I have much I could thank Tommy for if I am ever blessed enough to meet him one day, but perhaps more than anything, the moment that endeared him to me most is recent and has little to do with his in-ring career. In 2019, Tommy went public with his battles with depression and made a plea for transparency on the subject. That hit home in a very real way for me.
When I was young, after some battles of my own, I fought depression. I lived consumed by darkness for years. At my lowest, while I did my best to act as normal as I could, I knew that I didn’t want to see any more tomorrows. Lucky for me, I made it through those days, though I nearly did not. It’s a feeling that I would never wish on any living person, because once there it never completely fades. While these events remain in my past, the memories of that time are easily felt and still sting as much as they once did.
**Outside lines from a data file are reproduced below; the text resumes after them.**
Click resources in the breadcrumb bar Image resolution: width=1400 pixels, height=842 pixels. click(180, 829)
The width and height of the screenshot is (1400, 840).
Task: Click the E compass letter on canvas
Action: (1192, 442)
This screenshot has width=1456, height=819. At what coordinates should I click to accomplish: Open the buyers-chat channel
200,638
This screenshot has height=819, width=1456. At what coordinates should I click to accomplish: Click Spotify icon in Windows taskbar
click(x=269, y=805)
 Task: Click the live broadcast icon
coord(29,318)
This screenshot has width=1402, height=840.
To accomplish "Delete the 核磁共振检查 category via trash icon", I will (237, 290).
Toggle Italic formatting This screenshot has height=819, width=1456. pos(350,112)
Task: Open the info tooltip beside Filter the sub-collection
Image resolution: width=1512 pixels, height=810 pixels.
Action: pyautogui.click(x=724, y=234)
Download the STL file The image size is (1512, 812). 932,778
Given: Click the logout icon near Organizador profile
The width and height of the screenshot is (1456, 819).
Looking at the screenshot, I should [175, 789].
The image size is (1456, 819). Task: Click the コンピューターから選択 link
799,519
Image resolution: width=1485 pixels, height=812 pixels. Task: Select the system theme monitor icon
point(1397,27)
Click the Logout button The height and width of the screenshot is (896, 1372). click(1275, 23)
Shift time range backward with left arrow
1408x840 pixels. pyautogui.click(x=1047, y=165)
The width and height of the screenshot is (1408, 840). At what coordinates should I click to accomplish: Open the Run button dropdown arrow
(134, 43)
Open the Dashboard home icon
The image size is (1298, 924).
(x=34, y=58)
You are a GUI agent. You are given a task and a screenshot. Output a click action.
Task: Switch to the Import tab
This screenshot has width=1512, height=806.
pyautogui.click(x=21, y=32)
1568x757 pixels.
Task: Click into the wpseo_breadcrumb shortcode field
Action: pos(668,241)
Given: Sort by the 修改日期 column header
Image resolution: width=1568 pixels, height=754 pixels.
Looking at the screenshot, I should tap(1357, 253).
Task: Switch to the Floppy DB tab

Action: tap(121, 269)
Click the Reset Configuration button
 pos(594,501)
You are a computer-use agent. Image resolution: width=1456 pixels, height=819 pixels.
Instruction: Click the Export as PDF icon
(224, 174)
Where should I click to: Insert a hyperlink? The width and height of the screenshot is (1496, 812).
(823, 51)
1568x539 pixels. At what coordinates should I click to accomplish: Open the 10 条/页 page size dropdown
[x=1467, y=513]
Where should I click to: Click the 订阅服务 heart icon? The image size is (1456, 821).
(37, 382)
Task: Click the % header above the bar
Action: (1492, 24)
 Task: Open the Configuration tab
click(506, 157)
It is not easy to admit these battles we wage within our own brains. We’ve been conditioned over many generations as a society to keep things like this inside and that it’s better to suffer in silence. By telling his story – exposing himself to judgment and mockery – Tommy showed his heart in a brand-new way. He showed that it beats as fiercely out of the ring for his fellow man as it does inside of it for a dream he’s spent a lifetime living. The lives he touched by simply speaking his own truth are incalculable.
I don’t think heart is something one can learn. You have it or you don’t. Even then, the choice is yours in how you use that gift. Tommy chose to allow his heart to lead him. Sometimes it worked for him and sometimes it didn’t but looking back on a career that has spanned over thirty years and isn’t over yet, I don’t know how many regrets the heart and soul of ECW really has.
I always loved that nickname – the heart and soul. I thought it such a shame that it virtually died when ECW did. Then again, examining a unique legacy like his filled with more smiles and as much excitement as any, the nickname never died. His old company may have, the one in which he first found his footing, but one run doesn’t define a wrestler. A career does. A heart does. And Tommy has an original.
Tommy Dreamer, the heart and soul of professional wrestling. Yeah, now that’s something I can feel.